◆ TUGAS LATIHAN
1. Sebutkan semua produk yang menurut teks tentang pewarna makanan diwarnai dengan Rhodamin B.
2. Tulis kembali bagian teks tentang pewarna makanan yang dimulai dengan "Sebagai kebutuhan dasar" dan berlanjut sampai "makanan dan minuman.", lalu tukarlah "konsumen" dengan "pembeli".

◆ TEKS BACAAN
_ _ _ _ _ _ _
A. PENDAHULUAN
Makanan adalah salah satu kebutuhan
manusia.dalam kehidupan sehari-hari manusia tidak terlepas dari makanan.
Sebagai kebutuhan dasar , makanan tersebut harus mengandung zat gizi untuk
dapat memenuhi fungsinya dan aman dikonsumsi karena makanan yang tidak aman
dapat menimbulkan gangguan kesehatan bahkan keracunan (Moehji, 1992).
Aneka produk makanan dan minuman
yang berwarna-warni tampil semakin menarik. Warna-warni pewarna membuat aneka
produk makanan mampu mengundang selera. Meski begitu, konsumen harus
berhati-hati. Pasalnya, Badan Pengawas Obat dan Makanan (BPOM) kerap menemukan
produk makanan yang menggunakan pewarna tekstil.
Di era modern, bahan pewarna
tampaknya sudah tidak bisa dipisahkan dari berbagai jenis makanan dan minuman
olahan. Produsen pun berlomba-lomba untuk menarik perhatian para konsumen
dengan menambahkan pewarna pada makanan dan minuman.
Bahan pewarna yang sering digunakan
dalam makanan olahan terdiri dari pewarna sintetis (buatan) dan pewarna natural
(alami). Pewarna sintetis terbuat dari bahan-bahan kimia, seperti tartrazin
untuk warna kuning atau allura red untuk warna merah.
Kadang-kadang pengusaha yang nakal
menggunakan pewarna bukan makanan (non food grade) untuk memberikan warna pada
makanan. Demi mengeruk keuntungan, mereka menggunakan pewarna tekstil untuk
makanan. Ada yang menggunakan Rhodamin B —pewarna tekstil
— untuk mewarnai terasi, kerupuk dan minuman sirup.
Padahal, penggunaan pewarna jenis
itu dilarang keras, karena bisa menimbulkan kanker dan penyakit-penyakit
lainnya. Pewarna sintetis yang boleh digunakan untuk makanan (food grade) pun
harus dibatasi penggunaannya. Karena pada dasarnya, setiap benda sintetis yang
masuk ke dalam tubuh akan menimbulkan efek.
Beberapa negara maju, seperti Eropa
dan Jepang telah melarang penggunaan pewarna sintetis seperti pewarna
tartrazine.Mereka lebih merekomendasikan pewarna alami, seperti beta karoten.
_ _ _ _ _ _ _
◆ DATA TERSEDIA
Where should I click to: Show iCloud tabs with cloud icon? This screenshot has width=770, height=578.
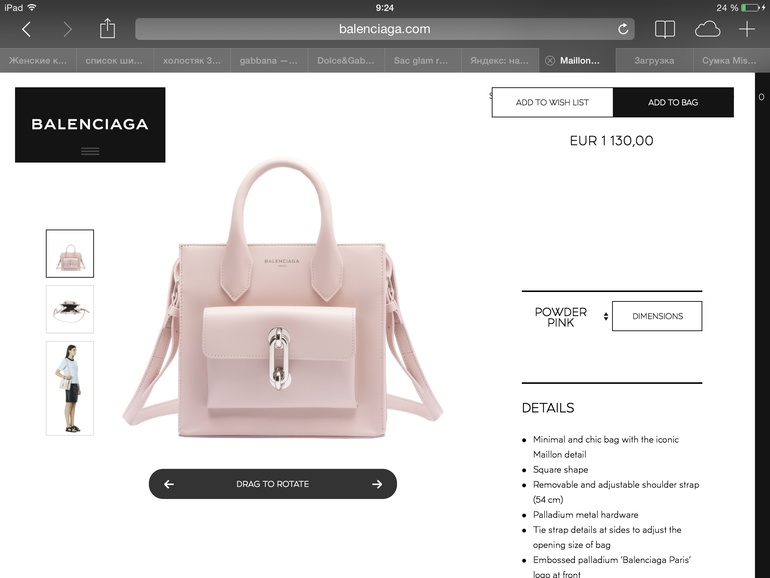tap(707, 29)
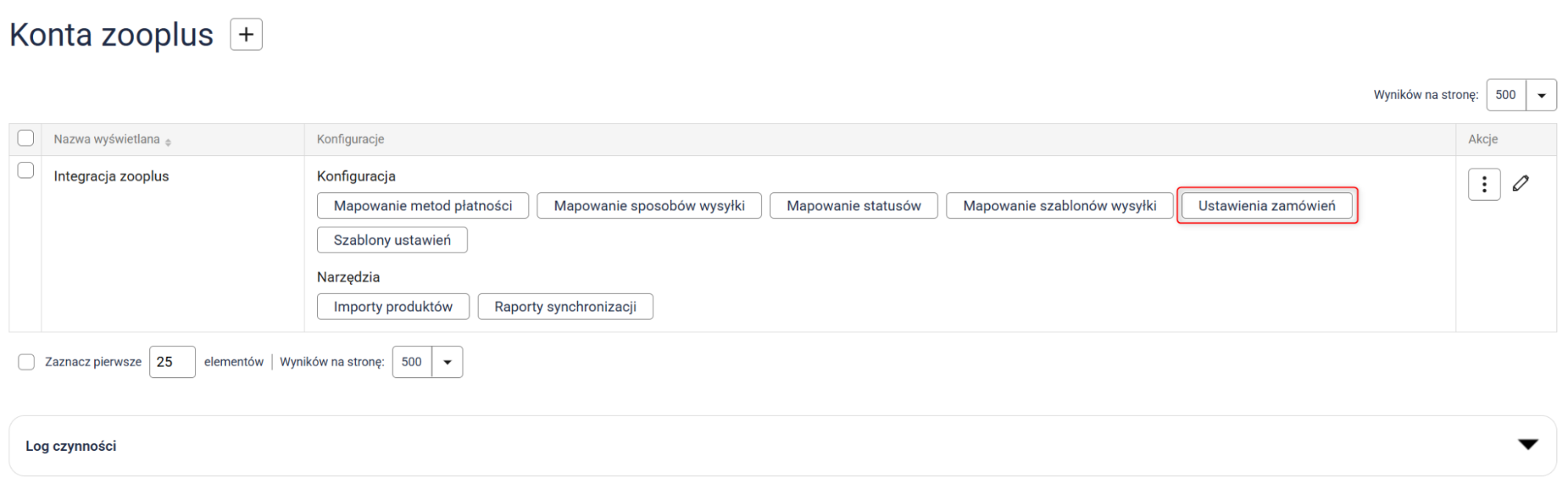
_ _ _ _ _ _ _
◆ JAWABAN LATIHAN
1. Terasi, kerupuk, dan minuman sirup.

2.
Sebagai kebutuhan dasar , makanan tersebut harus mengandung zat gizi untuk
dapat memenuhi fungsinya dan aman dikonsumsi karena makanan yang tidak aman
dapat menimbulkan gangguan kesehatan bahkan keracunan (Moehji, 1992).
Aneka produk makanan dan minuman
yang berwarna-warni tampil semakin menarik. Warna-warni pewarna membuat aneka
produk makanan mampu mengundang selera. Meski begitu, pembeli harus
berhati-hati. Pasalnya, Badan Pengawas Obat dan Makanan (BPOM) kerap menemukan
produk makanan yang menggunakan pewarna tekstil.
Di era modern, bahan pewarna
tampaknya sudah tidak bisa dipisahkan dari berbagai jenis makanan dan minuman
olahan. Produsen pun berlomba-lomba untuk menarik perhatian para pembeli
dengan menambahkan pewarna pada makanan dan minuman.